When Jock Landale came down the mountain

From ESPN - February 9, 2018

MORAGA, Calif. -- Jock Landale always knew he would spend a year at Timbertop. His father went, his grandfather went, his great-grandfather went. It's a family tradition.

Nestled in the foothills of the Victorian Alps in southeast Australia, Timbertop is a campus of the prestigious Geelong Grammar School. A boarding school based in Melbourne, Geelong has been sending its ninth-grade students away to Timbertop since 1953. Students live in cabins, are cut off from most modern technology and challenged in ways not possible -- both physically and mentally -- through more traditional schooling methods. It counts Prince Charles as an alumnus.

The curriculum includes heavy doses of backcountry hiking, cross-country skiing, canoeing and rogaining -- a sport involving long-distance, cross-country navigation. It's demanding. By the end of the year, students are expected to be able to complete what amounts to a 20.5-mile run, up and down a mountain.

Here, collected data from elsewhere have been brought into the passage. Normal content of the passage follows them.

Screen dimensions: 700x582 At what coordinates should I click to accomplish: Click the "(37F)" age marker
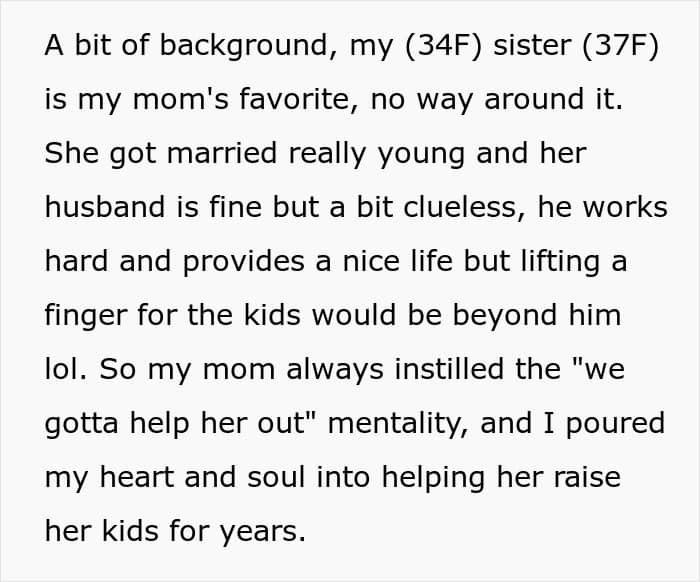point(621,46)

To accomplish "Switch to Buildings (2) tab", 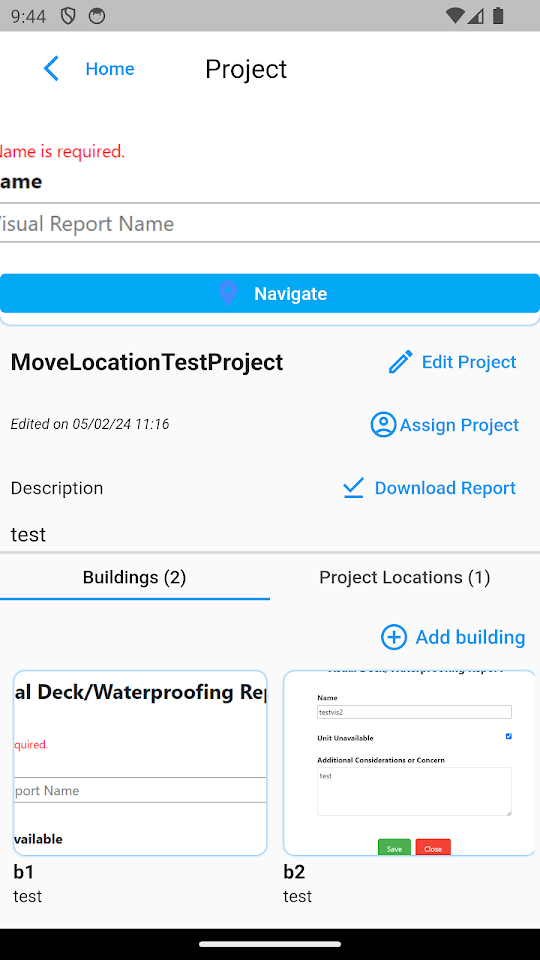I will coord(135,577).
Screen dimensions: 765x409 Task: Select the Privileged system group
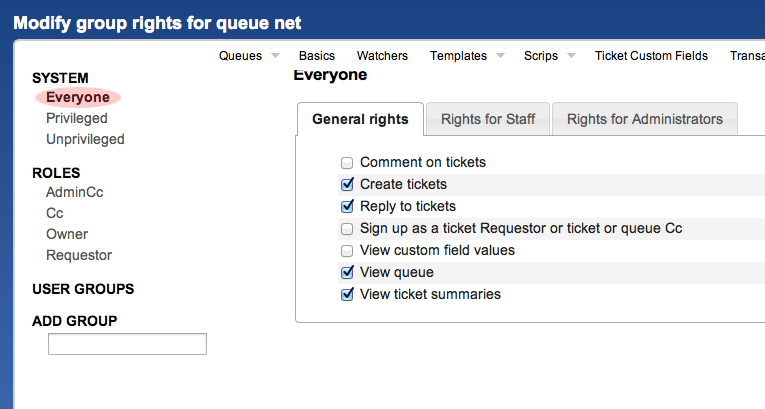tap(77, 118)
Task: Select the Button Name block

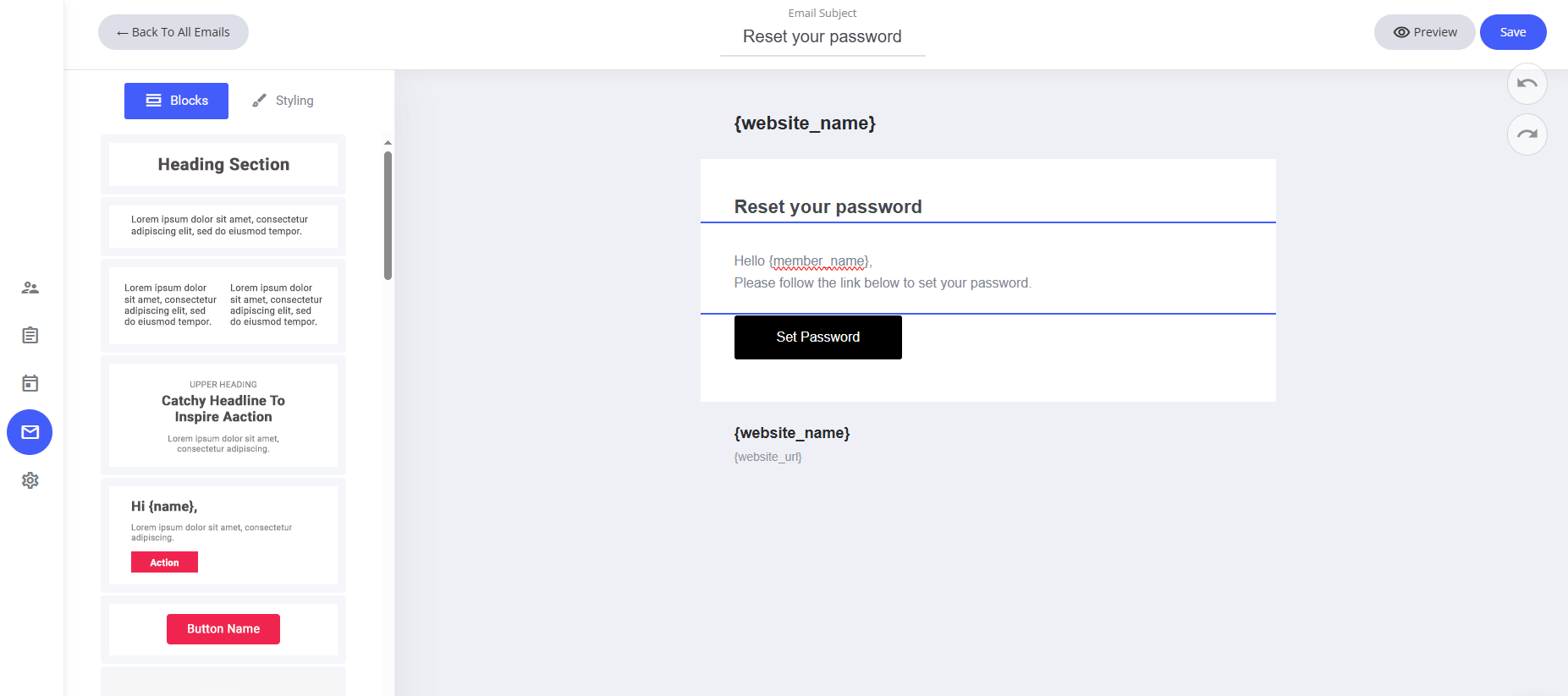Action: click(223, 629)
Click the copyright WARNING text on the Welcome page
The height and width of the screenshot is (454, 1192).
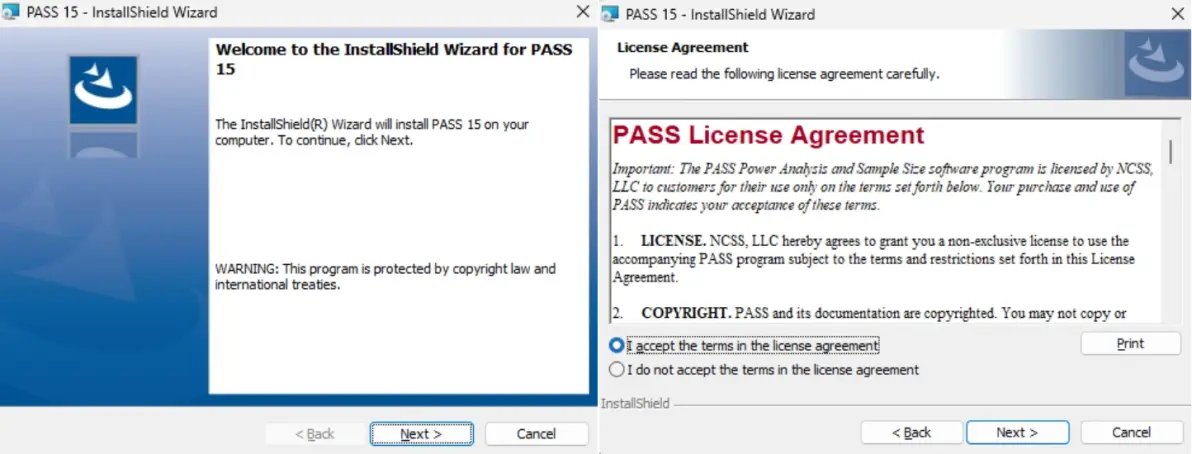385,277
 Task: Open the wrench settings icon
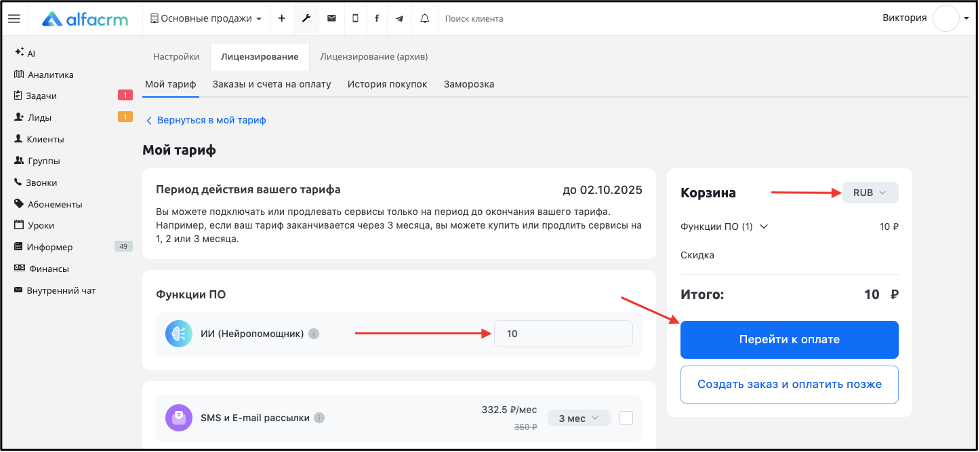pos(306,19)
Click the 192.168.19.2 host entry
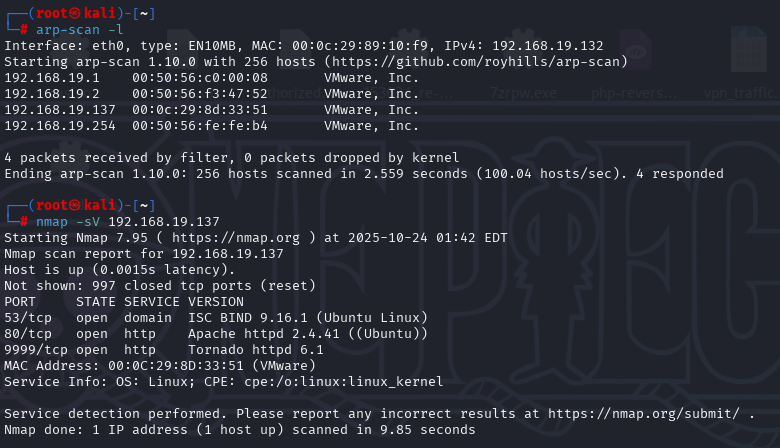Image resolution: width=780 pixels, height=448 pixels. 40,94
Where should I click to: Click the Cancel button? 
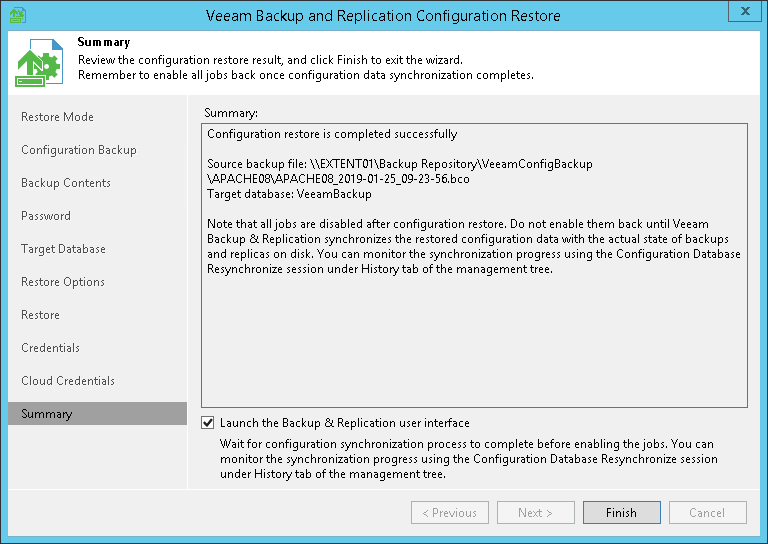707,513
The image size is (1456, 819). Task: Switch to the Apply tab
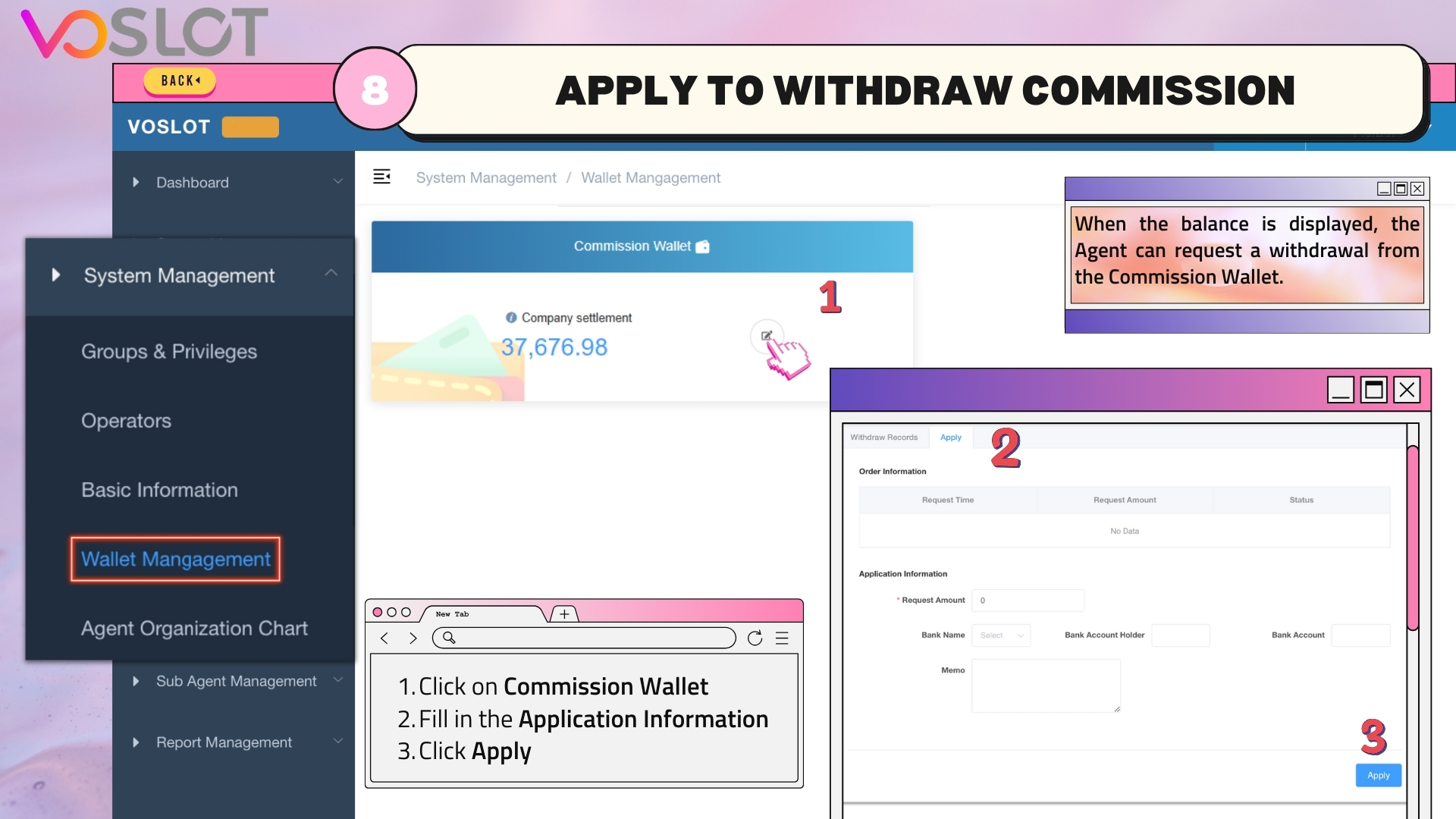[x=950, y=436]
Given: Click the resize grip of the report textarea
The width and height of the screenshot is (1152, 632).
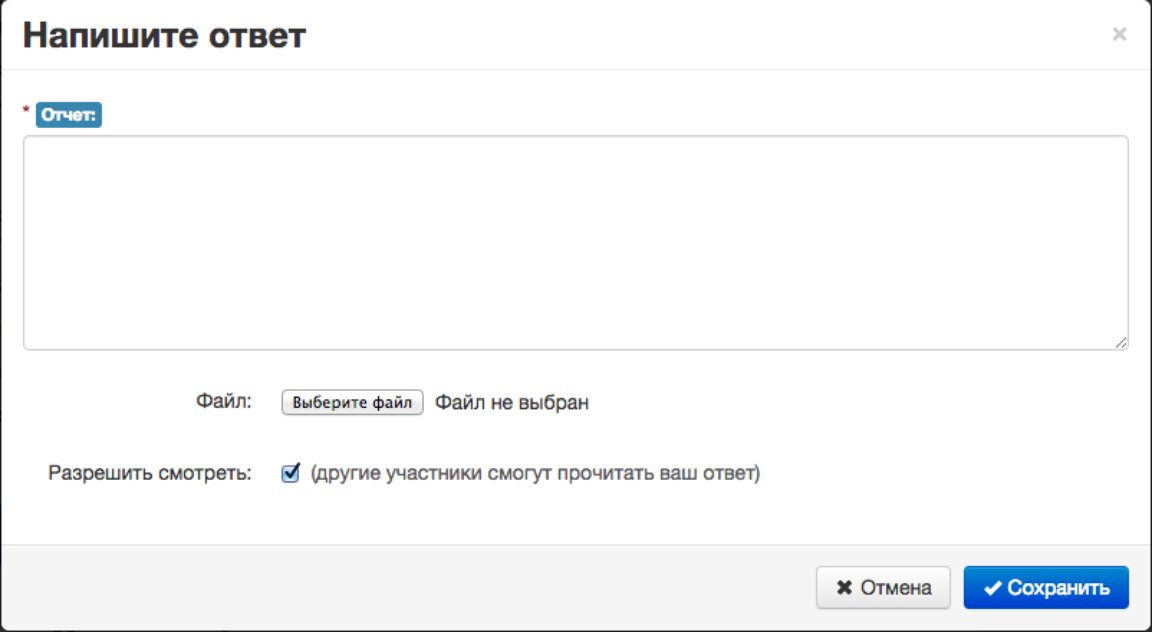Looking at the screenshot, I should click(x=1120, y=342).
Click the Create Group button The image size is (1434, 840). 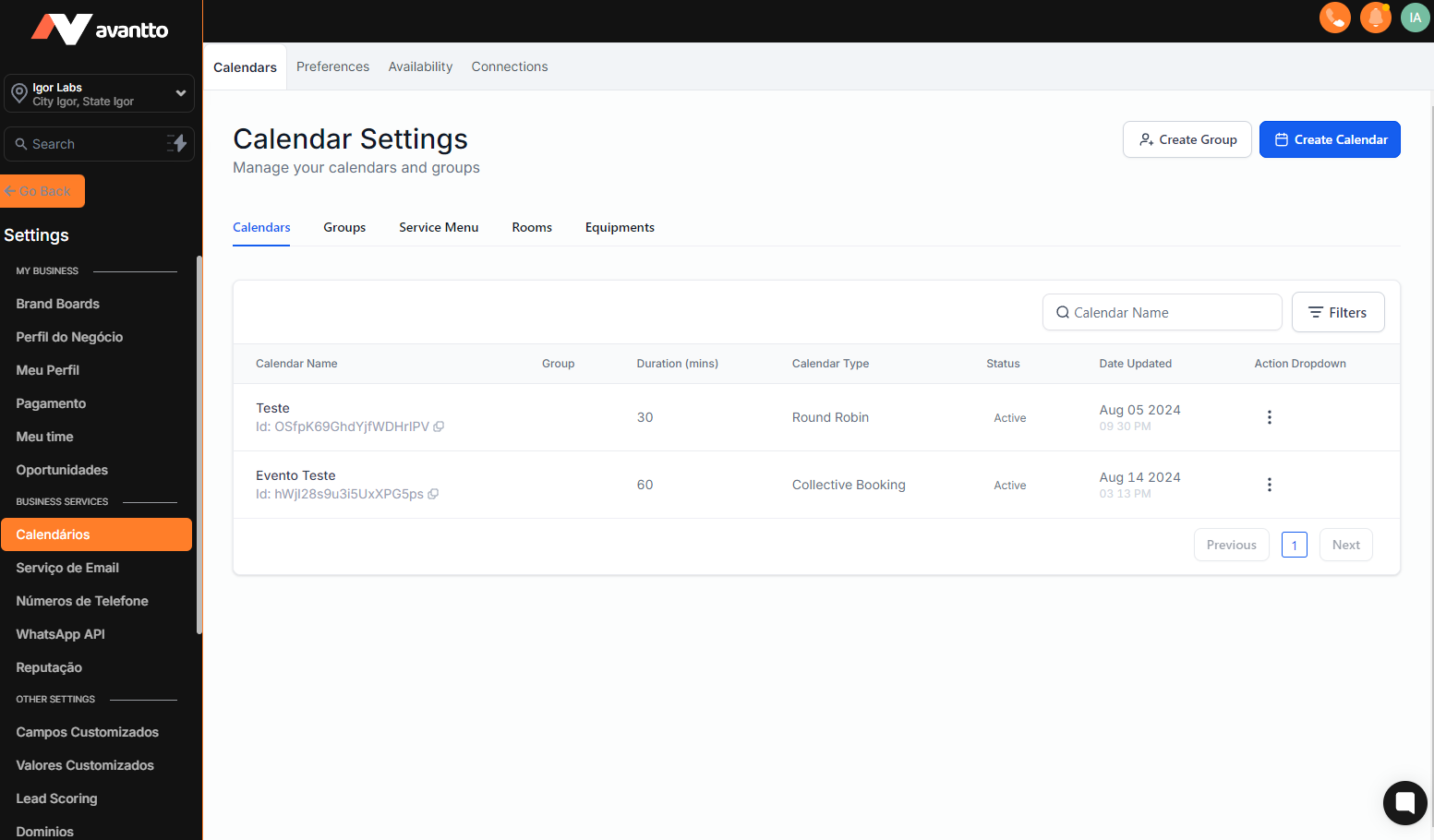point(1187,139)

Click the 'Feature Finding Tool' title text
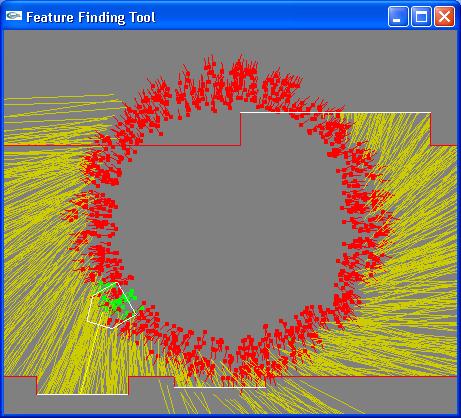click(91, 17)
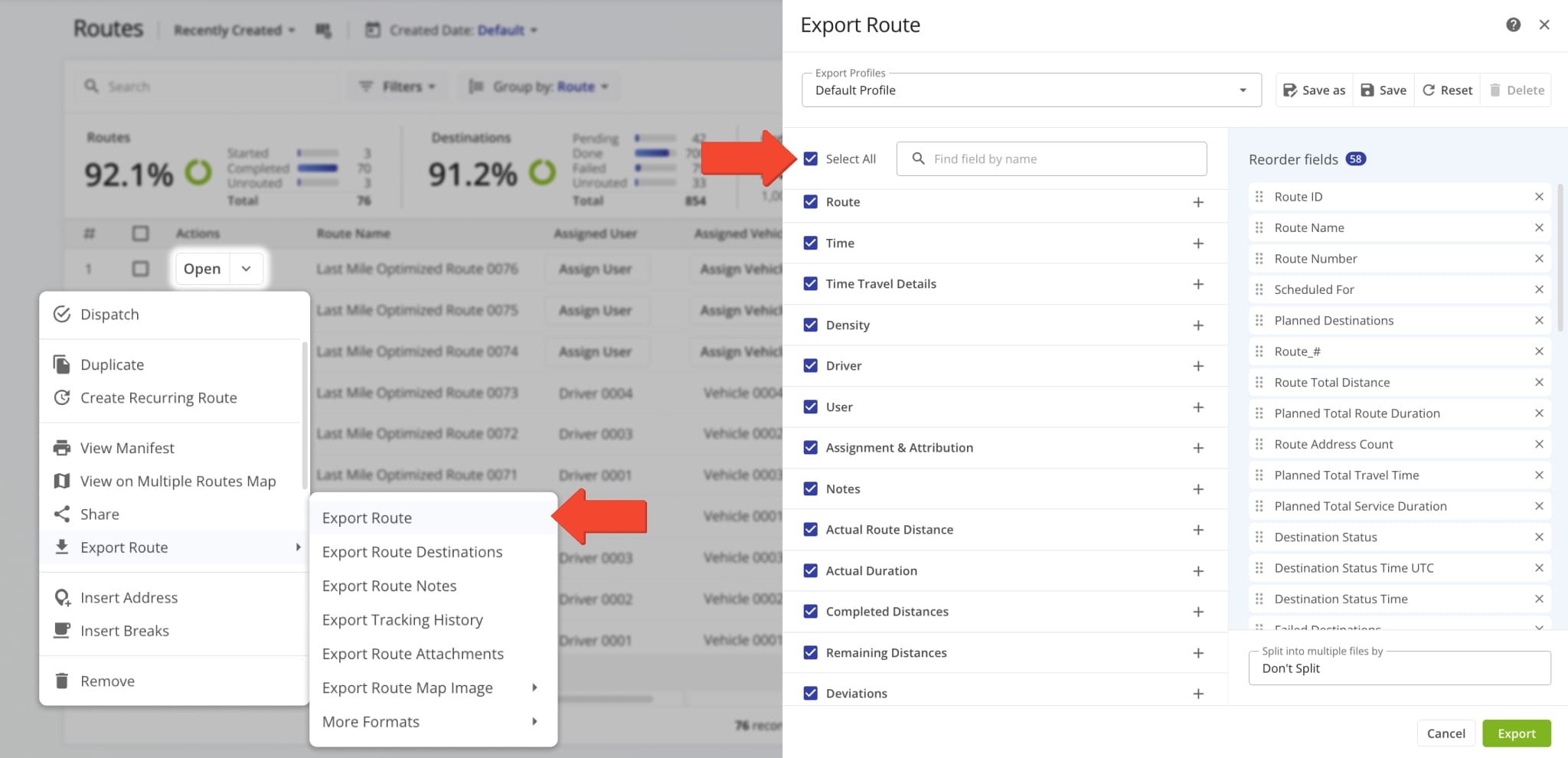Viewport: 1568px width, 758px height.
Task: Uncheck the Select All checkbox
Action: tap(811, 159)
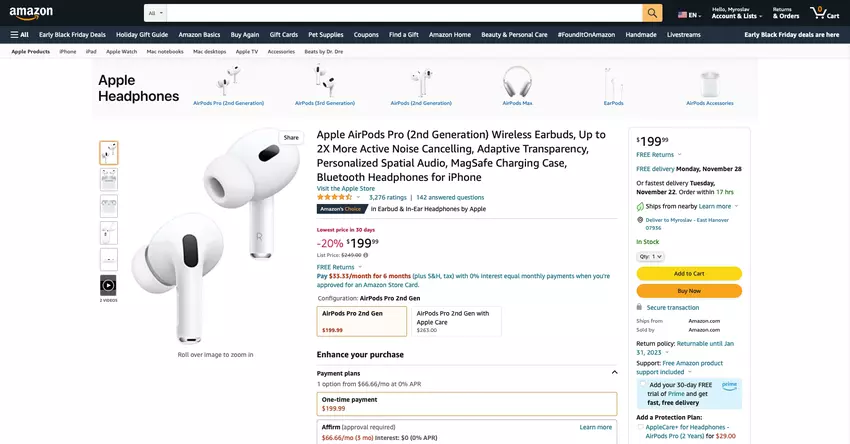Screen dimensions: 850x444
Task: Play the product videos thumbnail
Action: pyautogui.click(x=108, y=286)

"Some people say it's a boot camp," Landale said. "It's centered around positive education and whatnot. I guess, for me personally, it gave me an appreciation for when you actually return back to high school."

Throughout the year, students are required to spend several nights on their own in the bush, which is home to all sorts of wildlife, ranging from kangaroos to deer to snakes and everything in between. Wild dogs have been known to approach student campsites to steal food. The school handbook says those individual nights alone are designed to give students time for reflection and to consider their future aspirations.

It was there, in the Australian wilderness, where Landale realized he wanted his future to include basketball, beginning something that would take him 7,800 miles and an ocean away to Saint Mary's College in California. As a senior, Landale has developed into an All-America-caliber center on a team that, at No. 11 in the AP poll, has achieved its highest ranking in history.

Prior to leaving for Timbertop, however, Landale had not played basketball for about two years. Geelong offers basketball only for girls and encourages its students only to participate in sports it does offer. For Landale, that meant cricket, Australian rules football, shotput and swimming.

"My high school was not very supportive of my aspirations," Landale said. "They were not really too keen on me playing basketball.

"When I came back sophomore year, I told the school, 'You are not going to stop me this time. I am going to take taxis or whatever to go play [basketball].'"

Landale came home from Timbertop and told his parents he wanted to start playing basketball again and his father, Clive, arranged for him to have a session with a private coach he had worked with in the past.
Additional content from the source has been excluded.